**TASK REQUIREMENTS:**
Return the following listing line for line, with no changes to any part of it.

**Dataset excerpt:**

↓↓↓

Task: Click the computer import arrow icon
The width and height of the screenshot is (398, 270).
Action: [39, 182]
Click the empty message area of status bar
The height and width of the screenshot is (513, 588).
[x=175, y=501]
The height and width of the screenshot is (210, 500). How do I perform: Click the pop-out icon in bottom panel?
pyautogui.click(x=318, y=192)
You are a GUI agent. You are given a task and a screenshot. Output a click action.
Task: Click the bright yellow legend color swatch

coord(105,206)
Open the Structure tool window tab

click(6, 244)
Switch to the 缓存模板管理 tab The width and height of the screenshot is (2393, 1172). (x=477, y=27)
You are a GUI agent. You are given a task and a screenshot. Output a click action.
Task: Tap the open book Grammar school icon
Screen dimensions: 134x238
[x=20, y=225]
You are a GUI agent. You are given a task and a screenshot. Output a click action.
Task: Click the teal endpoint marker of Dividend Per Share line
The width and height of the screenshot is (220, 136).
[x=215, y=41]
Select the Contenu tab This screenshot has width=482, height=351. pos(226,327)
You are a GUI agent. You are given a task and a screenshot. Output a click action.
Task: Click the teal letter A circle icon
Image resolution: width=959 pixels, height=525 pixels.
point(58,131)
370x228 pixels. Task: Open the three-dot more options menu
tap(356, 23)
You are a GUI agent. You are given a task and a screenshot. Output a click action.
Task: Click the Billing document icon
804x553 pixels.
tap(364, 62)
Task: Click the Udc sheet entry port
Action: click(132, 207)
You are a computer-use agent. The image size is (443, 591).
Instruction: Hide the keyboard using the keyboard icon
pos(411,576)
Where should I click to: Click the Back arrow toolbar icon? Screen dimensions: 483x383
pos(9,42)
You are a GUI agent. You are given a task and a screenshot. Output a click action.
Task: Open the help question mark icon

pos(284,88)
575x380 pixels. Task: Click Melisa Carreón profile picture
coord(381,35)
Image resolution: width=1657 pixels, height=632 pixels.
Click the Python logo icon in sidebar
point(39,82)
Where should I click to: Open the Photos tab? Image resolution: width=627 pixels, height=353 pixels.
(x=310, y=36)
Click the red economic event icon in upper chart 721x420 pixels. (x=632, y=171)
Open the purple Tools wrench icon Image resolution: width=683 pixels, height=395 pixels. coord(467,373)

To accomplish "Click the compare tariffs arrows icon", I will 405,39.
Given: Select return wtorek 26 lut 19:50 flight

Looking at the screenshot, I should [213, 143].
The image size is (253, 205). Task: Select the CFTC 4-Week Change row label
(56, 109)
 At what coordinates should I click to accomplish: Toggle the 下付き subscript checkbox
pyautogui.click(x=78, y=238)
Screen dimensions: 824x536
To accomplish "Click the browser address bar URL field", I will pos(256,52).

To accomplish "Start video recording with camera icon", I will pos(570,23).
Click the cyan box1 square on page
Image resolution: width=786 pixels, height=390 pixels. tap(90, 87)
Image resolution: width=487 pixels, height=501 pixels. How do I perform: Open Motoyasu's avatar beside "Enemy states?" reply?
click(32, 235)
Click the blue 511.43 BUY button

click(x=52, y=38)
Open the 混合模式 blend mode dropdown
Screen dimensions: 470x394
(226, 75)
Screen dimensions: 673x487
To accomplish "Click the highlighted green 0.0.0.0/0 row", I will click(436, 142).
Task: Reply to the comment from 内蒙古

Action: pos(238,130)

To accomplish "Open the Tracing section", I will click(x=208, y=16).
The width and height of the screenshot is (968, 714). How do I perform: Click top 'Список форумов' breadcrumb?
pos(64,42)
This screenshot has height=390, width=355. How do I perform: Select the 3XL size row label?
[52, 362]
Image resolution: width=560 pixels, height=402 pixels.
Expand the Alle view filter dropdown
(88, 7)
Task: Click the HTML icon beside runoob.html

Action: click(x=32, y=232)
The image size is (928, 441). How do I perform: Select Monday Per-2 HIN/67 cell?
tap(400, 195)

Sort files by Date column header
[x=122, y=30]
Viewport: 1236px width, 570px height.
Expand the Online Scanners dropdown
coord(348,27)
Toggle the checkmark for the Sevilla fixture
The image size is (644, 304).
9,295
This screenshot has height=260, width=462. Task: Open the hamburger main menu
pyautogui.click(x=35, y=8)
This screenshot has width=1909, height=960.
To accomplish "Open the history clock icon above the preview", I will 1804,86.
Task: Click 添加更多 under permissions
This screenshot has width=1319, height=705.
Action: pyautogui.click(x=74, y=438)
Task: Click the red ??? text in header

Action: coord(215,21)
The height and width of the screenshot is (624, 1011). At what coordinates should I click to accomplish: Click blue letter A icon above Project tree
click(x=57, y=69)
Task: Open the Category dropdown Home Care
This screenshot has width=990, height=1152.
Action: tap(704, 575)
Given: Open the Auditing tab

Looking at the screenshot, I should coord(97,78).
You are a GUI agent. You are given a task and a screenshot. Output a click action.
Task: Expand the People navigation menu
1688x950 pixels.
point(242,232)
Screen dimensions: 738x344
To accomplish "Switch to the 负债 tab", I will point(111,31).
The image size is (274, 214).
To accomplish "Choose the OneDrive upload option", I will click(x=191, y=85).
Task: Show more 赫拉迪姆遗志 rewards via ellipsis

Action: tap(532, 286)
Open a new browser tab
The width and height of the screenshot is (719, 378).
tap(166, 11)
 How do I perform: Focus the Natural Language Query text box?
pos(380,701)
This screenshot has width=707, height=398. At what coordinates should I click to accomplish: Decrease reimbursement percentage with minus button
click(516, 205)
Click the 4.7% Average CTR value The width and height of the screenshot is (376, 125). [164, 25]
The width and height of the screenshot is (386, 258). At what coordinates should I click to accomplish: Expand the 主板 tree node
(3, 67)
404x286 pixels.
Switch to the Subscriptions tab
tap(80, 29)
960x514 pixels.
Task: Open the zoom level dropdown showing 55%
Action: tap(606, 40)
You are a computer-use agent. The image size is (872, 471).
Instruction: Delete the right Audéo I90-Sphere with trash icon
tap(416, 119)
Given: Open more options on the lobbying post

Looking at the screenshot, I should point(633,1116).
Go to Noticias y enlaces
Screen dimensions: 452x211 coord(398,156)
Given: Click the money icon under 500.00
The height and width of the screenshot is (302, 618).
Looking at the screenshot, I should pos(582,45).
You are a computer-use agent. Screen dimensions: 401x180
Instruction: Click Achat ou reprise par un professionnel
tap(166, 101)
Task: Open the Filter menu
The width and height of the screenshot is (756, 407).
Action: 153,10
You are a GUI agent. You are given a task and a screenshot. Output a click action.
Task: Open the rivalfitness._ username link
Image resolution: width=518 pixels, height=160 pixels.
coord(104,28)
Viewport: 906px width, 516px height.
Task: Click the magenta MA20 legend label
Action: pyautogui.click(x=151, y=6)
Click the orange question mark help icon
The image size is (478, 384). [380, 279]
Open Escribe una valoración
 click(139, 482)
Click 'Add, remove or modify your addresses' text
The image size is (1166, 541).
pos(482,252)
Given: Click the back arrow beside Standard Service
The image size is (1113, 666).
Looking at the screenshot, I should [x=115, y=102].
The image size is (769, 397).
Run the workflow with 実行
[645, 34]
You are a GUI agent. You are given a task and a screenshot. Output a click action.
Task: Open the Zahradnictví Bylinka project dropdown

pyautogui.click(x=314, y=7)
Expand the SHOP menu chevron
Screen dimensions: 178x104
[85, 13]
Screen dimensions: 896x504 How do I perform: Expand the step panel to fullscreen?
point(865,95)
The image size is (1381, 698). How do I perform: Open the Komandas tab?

↑↑↑

**FINISHED EXERCISE:**
Task: Click the computer import arrow icon
The width and height of the screenshot is (398, 270).
Action: [39, 182]
Click the empty message area of status bar
The height and width of the screenshot is (513, 588).
[x=175, y=501]
The height and width of the screenshot is (210, 500). How do I perform: Click the pop-out icon in bottom panel?
pyautogui.click(x=318, y=192)
You are a GUI agent. You are given a task and a screenshot. Output a click action.
Task: Click the bright yellow legend color swatch

coord(105,206)
Open the Structure tool window tab

click(6, 244)
Switch to the 缓存模板管理 tab The width and height of the screenshot is (2393, 1172). (x=477, y=27)
You are a GUI agent. You are given a task and a screenshot. Output a click action.
Task: Tap the open book Grammar school icon
Screen dimensions: 134x238
[x=20, y=225]
You are a GUI agent. You are given a task and a screenshot. Output a click action.
Task: Click the teal endpoint marker of Dividend Per Share line
The width and height of the screenshot is (220, 136).
[x=215, y=41]
Select the Contenu tab This screenshot has width=482, height=351. pos(226,327)
You are a GUI agent. You are given a task and a screenshot. Output a click action.
Task: Click the teal letter A circle icon
Image resolution: width=959 pixels, height=525 pixels.
point(58,131)
370x228 pixels. Task: Open the three-dot more options menu
tap(356, 23)
You are a GUI agent. You are given a task and a screenshot. Output a click action.
Task: Click the Billing document icon
804x553 pixels.
tap(364, 62)
Task: Click the Udc sheet entry port
Action: click(132, 207)
You are a computer-use agent. The image size is (443, 591).
Instruction: Hide the keyboard using the keyboard icon
pos(411,576)
Where should I click to: Click the Back arrow toolbar icon? Screen dimensions: 483x383
pos(9,42)
You are a GUI agent. You are given a task and a screenshot. Output a click action.
Task: Open the help question mark icon

pos(284,88)
575x380 pixels. Task: Click Melisa Carreón profile picture
coord(381,35)
Image resolution: width=1657 pixels, height=632 pixels.
Click the Python logo icon in sidebar
point(39,82)
Where should I click to: Open the Photos tab? Image resolution: width=627 pixels, height=353 pixels.
(x=310, y=36)
Click the red economic event icon in upper chart 721x420 pixels. (x=632, y=171)
Open the purple Tools wrench icon Image resolution: width=683 pixels, height=395 pixels. coord(467,373)

To accomplish "Click the compare tariffs arrows icon", I will 405,39.
Given: Select return wtorek 26 lut 19:50 flight

Looking at the screenshot, I should [213, 143].
The image size is (253, 205). Task: Select the CFTC 4-Week Change row label
(56, 109)
 At what coordinates should I click to accomplish: Toggle the 下付き subscript checkbox
pyautogui.click(x=78, y=238)
Screen dimensions: 824x536
To accomplish "Click the browser address bar URL field", I will pos(256,52).

To accomplish "Start video recording with camera icon", I will pos(570,23).
Click the cyan box1 square on page
Image resolution: width=786 pixels, height=390 pixels. tap(90, 87)
Image resolution: width=487 pixels, height=501 pixels. How do I perform: Open Motoyasu's avatar beside "Enemy states?" reply?
click(32, 235)
Click the blue 511.43 BUY button

click(x=52, y=38)
Open the 混合模式 blend mode dropdown
Screen dimensions: 470x394
(226, 75)
Screen dimensions: 673x487
To accomplish "Click the highlighted green 0.0.0.0/0 row", I will click(436, 142).
Task: Reply to the comment from 内蒙古

Action: pos(238,130)

To accomplish "Open the Tracing section", I will click(x=208, y=16).
The width and height of the screenshot is (968, 714). How do I perform: Click top 'Список форумов' breadcrumb?
pos(64,42)
This screenshot has height=390, width=355. How do I perform: Select the 3XL size row label?
[52, 362]
Image resolution: width=560 pixels, height=402 pixels.
Expand the Alle view filter dropdown
(88, 7)
Task: Click the HTML icon beside runoob.html

Action: click(x=32, y=232)
The image size is (928, 441). How do I perform: Select Monday Per-2 HIN/67 cell?
tap(400, 195)

Sort files by Date column header
[x=122, y=30]
Viewport: 1236px width, 570px height.
Expand the Online Scanners dropdown
coord(348,27)
Toggle the checkmark for the Sevilla fixture
The image size is (644, 304).
9,295
This screenshot has height=260, width=462. Task: Open the hamburger main menu
pyautogui.click(x=35, y=8)
This screenshot has width=1909, height=960.
To accomplish "Open the history clock icon above the preview", I will 1804,86.
Task: Click 添加更多 under permissions
This screenshot has width=1319, height=705.
Action: pyautogui.click(x=74, y=438)
Task: Click the red ??? text in header

Action: coord(215,21)
The height and width of the screenshot is (624, 1011). At what coordinates should I click to accomplish: Click blue letter A icon above Project tree
click(x=57, y=69)
Task: Open the Category dropdown Home Care
This screenshot has width=990, height=1152.
Action: tap(704, 575)
Given: Open the Auditing tab

Looking at the screenshot, I should coord(97,78).
You are a GUI agent. You are given a task and a screenshot. Output a click action.
Task: Expand the People navigation menu
1688x950 pixels.
point(242,232)
Screen dimensions: 738x344
To accomplish "Switch to the 负债 tab", I will point(111,31).
The image size is (274, 214).
To accomplish "Choose the OneDrive upload option", I will click(x=191, y=85).
Task: Show more 赫拉迪姆遗志 rewards via ellipsis

Action: tap(532, 286)
Open a new browser tab
The width and height of the screenshot is (719, 378).
tap(166, 11)
 How do I perform: Focus the Natural Language Query text box?
pos(380,701)
This screenshot has width=707, height=398. At what coordinates should I click to accomplish: Decrease reimbursement percentage with minus button
click(516, 205)
Click the 4.7% Average CTR value The width and height of the screenshot is (376, 125). [164, 25]
The width and height of the screenshot is (386, 258). At what coordinates should I click to accomplish: Expand the 主板 tree node
(3, 67)
404x286 pixels.
Switch to the Subscriptions tab
tap(80, 29)
960x514 pixels.
Task: Open the zoom level dropdown showing 55%
Action: tap(606, 40)
You are a computer-use agent. The image size is (872, 471).
Instruction: Delete the right Audéo I90-Sphere with trash icon
tap(416, 119)
Given: Open more options on the lobbying post

Looking at the screenshot, I should point(633,1116).
Go to Noticias y enlaces
Screen dimensions: 452x211 coord(398,156)
Given: Click the money icon under 500.00
The height and width of the screenshot is (302, 618).
Looking at the screenshot, I should pos(582,45).
You are a computer-use agent. Screen dimensions: 401x180
Instruction: Click Achat ou reprise par un professionnel
tap(166, 101)
Task: Open the Filter menu
The width and height of the screenshot is (756, 407).
Action: 153,10
You are a GUI agent. You are given a task and a screenshot. Output a click action.
Task: Open the rivalfitness._ username link
Image resolution: width=518 pixels, height=160 pixels.
coord(104,28)
Viewport: 906px width, 516px height.
Task: Click the magenta MA20 legend label
Action: pyautogui.click(x=151, y=6)
Click the orange question mark help icon
The image size is (478, 384). [380, 279]
Open Escribe una valoración
 click(139, 482)
Click 'Add, remove or modify your addresses' text
The image size is (1166, 541).
pos(482,252)
Given: Click the back arrow beside Standard Service
The image size is (1113, 666).
Looking at the screenshot, I should [x=115, y=102].
The image size is (769, 397).
Run the workflow with 実行
[645, 34]
You are a GUI agent. You are given a task and a screenshot. Output a click action.
Task: Open the Zahradnictví Bylinka project dropdown

pyautogui.click(x=314, y=7)
Expand the SHOP menu chevron
Screen dimensions: 178x104
[85, 13]
Screen dimensions: 896x504 How do I perform: Expand the step panel to fullscreen?
point(865,95)
The image size is (1381, 698). How do I perform: Open the Komandas tab?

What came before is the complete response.